In reality, this incident was anything but a "sharp, effective performance." By any professional standard, the penetration of an unmanned aerial vehicle into Israeli territory, apparently after it had flown for more than two hours over the sea, and its subsequent flight clear across the country over the course of another half hour, are an embarrassing failure for the Israel Defense Forces.

As far as is known, the UAV made its way over the sea from Lebanon to the coast of Gaza. During its long flight parallel to the coast, it was not discovered by a single one of the various detection devices that "look" westward. If this wasn't due to negligence on the part of someone manning these detection systems, who wasn't alert to what was happening out at sea, then it points to holes in the IDF's radar coverage of the western sector.
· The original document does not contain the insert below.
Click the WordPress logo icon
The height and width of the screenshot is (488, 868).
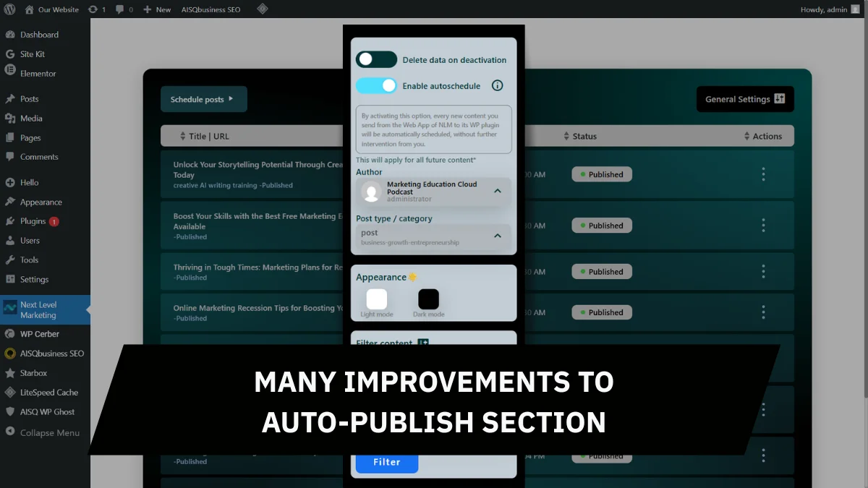click(x=9, y=9)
Moreover, during its flight, the UAV passed over Israeli naval vessels without anyone noticing it. It also passed over the drilling platforms at the Leviathan natural gas site - a point worth noting for those who are supposed to defend our gas production sites in the future. Those who launched it could very easily have loaded it with explosives and then blown it up over one of these platforms.

According to official IDF sources, the UAV was discovered only as it was about to cross the coastline near the Gaza Strip, and at that point, fighter planes were scrambled. Someone in the IDF needs to explain why it was discovered so belatedly. After all, had the drone been laden with explosives, its operators could have aimed it at the coastal city of Ashkelon, the nearby power plant, or Ashdod Port. In that case, the explosion would have occurred with no advance warning.

No less astounding, upsetting and worrying is the description of the air force's activity after the UAV was discovered. A statement put out by the IDF Spokesman said that fighter planes escorted the drone on its flight eastward for about half an hour before launching two missiles at it, one of which hit. If so, it's hard to understand the considerations that guided those who managed the interception.

After all, it was impossible to know for sure that the drone wasn't laden with explosives, turning it into a flying bomb. And if it had been, there was a reasonable possibility that it would suddenly dive and explode over a preplanned target - for instance, the air force base over which it flew. It's not clear why the IDF decided to take such a risk instead of downing it as soon as it was discovered.

Even if those responsible for the decision believed that it was carrying a camera rather than explosives - and it would be very hard for the fighter-plane pilots to confirm or deny such a guess just by observing the drone as it flew - it's not clear why they allowed it to continue flying, thereby enabling it to photograph targets in the heart of the country. The explanation that "operational considerations and considerations of protecting [nearby] communities" led to the army's decision to down it only after about half an hour is unconvincing.

But what ought to be most worrisome about the UAV affair is the depiction of this failure as a success. After all, if the IDF and the air force are being praised for a superb performance, it's clear there is no need to investigate, ask questions and learn lessons.